Aunque fechada el 23 de junio de este año, no fue hasta hace unos días que llegó a nuestra Redacción la carta firmada por Juan José Nazco González, delegado de la Agricultura en la provincia. Versa sobre el caso de Osnay López Marante, trabajador y residente en Fomento, cuyos detalles vieron la luz en la edición del 28 de abril.

Contaba Osnay que fue usufructuario de tierras entre junio del 2011 y mayo del 2015, cuando presentó su renuncia, afirmaba, ante el director de la Empresa Agroforestal Ramón Ponciano. El remitente hizo constar su inconformidad con el pago de las bienhechurías por el Decreto-Ley No. 300 del 2012, por haberse desestimado el pago de las 3.50 hectáreas de piña al no ser esta, según se alegaba, una plantación de carácter permanente.

En el complejo proceso que siguió a su reclamación —al menos en el documento remitido por la comisión investigadora del Minagri en la provincia al Ministerio de la Agricultura, y también en la que recibimos ahora— reza como que él dirigió su renuncia no al director de la entidad, sino al delegado municipal del organismo, lo cual constituye, afirmaba aquella primera carta, una violación del procedimiento estipulado. Pero pese a ello al proceso se le siguió dando curso, hecho que cuestionaba Escambray en la columna donde abordaba el asunto inicialmente.

La misiva firmada por el delegado del Minagri arroja luz sobre el problema, pero no mucha. Esta redactora sorteó el estilo del documento, más propio para juristas que para lectores comunes, y extrajo del mismo la tesis en la que se apoya para afirmar que al lector no le asiste razón: “El pretendiente al no utilizar en el momento procesal oportuno los canales de exigencia pertinentes (…) dejó prescribir la acción para hacer valer sus derechos sobre el bien objeto de la reclamación”. La misiva recuerda, además, que “las acciones civiles prescriben cuando no son ejercitadas dentro de los términos fijados en la Ley”.

También se hace constar que, según el ya citado Decreto-Ley No. 300, artículo 47.1, “Contra la Resolución mediante la cual el Delegado o Director Municipal de la Agricultura declare extinguido el usufructo, el usufructuario puede establecer Recurso de Apelación ante el Delegado o Director Provincial de la Agricultura y contra lo que este resuelva puede presentar Proceso de Revisión ante el Ministro de la Agricultura (…)”.

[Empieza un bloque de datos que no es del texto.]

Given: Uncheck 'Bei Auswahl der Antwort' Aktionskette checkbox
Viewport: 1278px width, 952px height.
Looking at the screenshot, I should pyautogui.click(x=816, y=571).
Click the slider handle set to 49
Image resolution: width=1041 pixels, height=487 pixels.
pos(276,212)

Se ve a las claras: a Osnay le faltó asesoría legal a la hora de enfrentar el proceso, por lo que su reclamo llegó al Ministerio de la Agricultura solo a través del periódico Granma, y desde allá rebotó nuevamente hacia la Delegación Provincial. Solo queda sacar la amarga lección para nuevos casos, y también una conclusión: la Agricultura en Fomento debió aclarar al “pretendiente”, cuando hizo la renuncia a sus tierras allí, ante quién debía presentarla.